Planejamento, síntese e avaliação do potencial antileishmania de novos 2-aminotiofeno-3-carboxamidas obtidas por modificação molecular

Abstract

Leishmaniasis is considered a public health problem, most of the cases are registered in emerging countries and in low-income populations, being still neglected tropical diseases which are not prioritized in research investments by large pharmaceutical companies, which results in few treatment options, in which they have several adverse effects, and long periods of treatment. In view of this, it became necessary to search for new effective and less toxic drugs, which is initiated by the understanding of Medicinal Chemistry, which allows the synthesis or isolation of better compounds.
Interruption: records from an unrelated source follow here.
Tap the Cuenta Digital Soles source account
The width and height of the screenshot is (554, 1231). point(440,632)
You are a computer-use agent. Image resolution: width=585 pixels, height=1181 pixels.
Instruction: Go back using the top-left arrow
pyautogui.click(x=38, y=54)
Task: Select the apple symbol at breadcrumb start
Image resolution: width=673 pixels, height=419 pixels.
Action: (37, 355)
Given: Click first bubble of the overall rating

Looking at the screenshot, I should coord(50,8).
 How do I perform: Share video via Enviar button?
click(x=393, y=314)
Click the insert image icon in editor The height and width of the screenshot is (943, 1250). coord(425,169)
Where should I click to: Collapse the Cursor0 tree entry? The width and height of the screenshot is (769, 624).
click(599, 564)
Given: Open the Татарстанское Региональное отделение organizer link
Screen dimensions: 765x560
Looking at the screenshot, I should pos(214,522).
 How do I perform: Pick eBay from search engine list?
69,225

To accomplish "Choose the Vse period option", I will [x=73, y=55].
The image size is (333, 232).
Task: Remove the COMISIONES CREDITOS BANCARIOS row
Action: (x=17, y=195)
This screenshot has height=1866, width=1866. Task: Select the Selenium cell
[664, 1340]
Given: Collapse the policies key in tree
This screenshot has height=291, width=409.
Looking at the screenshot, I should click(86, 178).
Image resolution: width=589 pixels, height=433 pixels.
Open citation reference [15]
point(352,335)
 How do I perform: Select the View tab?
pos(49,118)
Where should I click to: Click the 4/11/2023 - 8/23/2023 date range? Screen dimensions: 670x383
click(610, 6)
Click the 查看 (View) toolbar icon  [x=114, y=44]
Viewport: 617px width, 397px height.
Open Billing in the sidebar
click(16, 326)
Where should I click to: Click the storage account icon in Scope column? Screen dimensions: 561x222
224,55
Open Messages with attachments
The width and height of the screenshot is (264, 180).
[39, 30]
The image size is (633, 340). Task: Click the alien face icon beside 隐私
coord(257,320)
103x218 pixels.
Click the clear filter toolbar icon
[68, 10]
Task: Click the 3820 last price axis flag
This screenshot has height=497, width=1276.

In addition, among the compounds with activity described in the literature, the 2-amino-thiophene derivatives are a versatile class of sulfur-containing compounds and an immense capacity to offer ligands for different molecular targets, with anti-leishmania potential. replacement of carbonitrile, which showed low solubility, by carboxamide at position-3, which showed activity against L. amazonenses in other studies. Thus, the objective of this work was to synthesize new 2-aminothiophene-3 carboxamide derivatives that are candidates for antileishmanial drugs, by carrying out the molecular modification of substituted 3-carbonitrile prototypes, in order to verify the importance of the substitution pattern of the C-3 position of the thiophene ring. Fifteen compounds were synthesized, with color varying between yellow and orange, yields from 20 to 98%, with the same synthetic route for all molecules. The compounds had their structures confirmed by NMR1H and 13C, their antileishmanial activities evaluated against the promastigote forms of Leishmania amazonensis, L. braziliensis, L. infantum and L. major, and their toxicities evaluated against RAW 264.7 macrophages. The 6BOC2 compound showed the highest inhibitory activity with IC50 values lower than 8μM for all species tested, and a selectivity index (SI) higher than 37.6. The comparison of the inhibition values and SI of the 3-carboxamide derivatives in relation to the 3- carbonitrile derivatives allows us to affirm that the presence of the 3-carbonitrile radical is not essential for antileishmanial activity. Although the substitution by the 3- carboxamide group did not result in compounds with activity superior to the 3- carbonitrile derivatives, obtaining new compounds with this substitution pattern should be taken into account when planning new antileishmanial drug candidates for this class of compounds.